▸ **Your assignment**
Repeat the stretch of entries below from the line with "The width and" through the line with "Close the SuperWiFi". Include both ends and add nothing.

▸ **Data section**

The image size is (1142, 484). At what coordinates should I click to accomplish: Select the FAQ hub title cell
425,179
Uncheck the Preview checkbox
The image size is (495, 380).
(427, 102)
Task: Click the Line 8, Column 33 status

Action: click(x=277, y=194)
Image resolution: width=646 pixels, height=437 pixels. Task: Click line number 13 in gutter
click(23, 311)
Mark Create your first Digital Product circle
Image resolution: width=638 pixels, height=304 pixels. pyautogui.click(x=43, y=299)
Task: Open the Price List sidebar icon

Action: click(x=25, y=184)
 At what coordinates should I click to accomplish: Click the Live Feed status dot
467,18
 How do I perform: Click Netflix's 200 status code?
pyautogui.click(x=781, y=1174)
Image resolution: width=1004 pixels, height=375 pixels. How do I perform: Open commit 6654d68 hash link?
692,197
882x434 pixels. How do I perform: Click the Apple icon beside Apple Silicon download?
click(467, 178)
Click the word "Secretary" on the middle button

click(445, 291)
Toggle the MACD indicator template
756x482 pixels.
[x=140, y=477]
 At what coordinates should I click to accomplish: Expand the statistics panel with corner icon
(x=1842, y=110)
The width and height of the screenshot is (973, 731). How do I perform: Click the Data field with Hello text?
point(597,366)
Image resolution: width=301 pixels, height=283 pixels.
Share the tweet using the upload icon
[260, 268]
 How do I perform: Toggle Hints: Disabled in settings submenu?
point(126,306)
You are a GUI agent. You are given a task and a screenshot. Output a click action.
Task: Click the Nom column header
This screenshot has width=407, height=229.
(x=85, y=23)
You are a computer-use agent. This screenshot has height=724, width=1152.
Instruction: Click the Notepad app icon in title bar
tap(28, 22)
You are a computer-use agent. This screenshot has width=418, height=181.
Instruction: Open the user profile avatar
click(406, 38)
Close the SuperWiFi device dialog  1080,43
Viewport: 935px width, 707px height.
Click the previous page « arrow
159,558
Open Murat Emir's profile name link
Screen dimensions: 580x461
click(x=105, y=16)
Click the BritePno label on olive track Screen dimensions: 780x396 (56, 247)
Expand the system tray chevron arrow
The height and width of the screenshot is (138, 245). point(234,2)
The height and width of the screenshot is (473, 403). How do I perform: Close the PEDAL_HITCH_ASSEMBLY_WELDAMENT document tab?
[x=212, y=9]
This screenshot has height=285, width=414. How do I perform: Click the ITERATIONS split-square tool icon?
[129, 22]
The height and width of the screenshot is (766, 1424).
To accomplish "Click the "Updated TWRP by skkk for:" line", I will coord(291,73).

▸ **Result for this exercise**
The width and height of the screenshot is (973, 731). How do I perform: Click the Data field with Hello text?
point(597,366)
Image resolution: width=301 pixels, height=283 pixels.
Share the tweet using the upload icon
[260, 268]
 How do I perform: Toggle Hints: Disabled in settings submenu?
point(126,306)
You are a GUI agent. You are given a task and a screenshot. Output a click action.
Task: Click the Nom column header
This screenshot has width=407, height=229.
(x=85, y=23)
You are a computer-use agent. This screenshot has height=724, width=1152.
Instruction: Click the Notepad app icon in title bar
tap(28, 22)
You are a computer-use agent. This screenshot has width=418, height=181.
Instruction: Open the user profile avatar
click(406, 38)
Close the SuperWiFi device dialog  1080,43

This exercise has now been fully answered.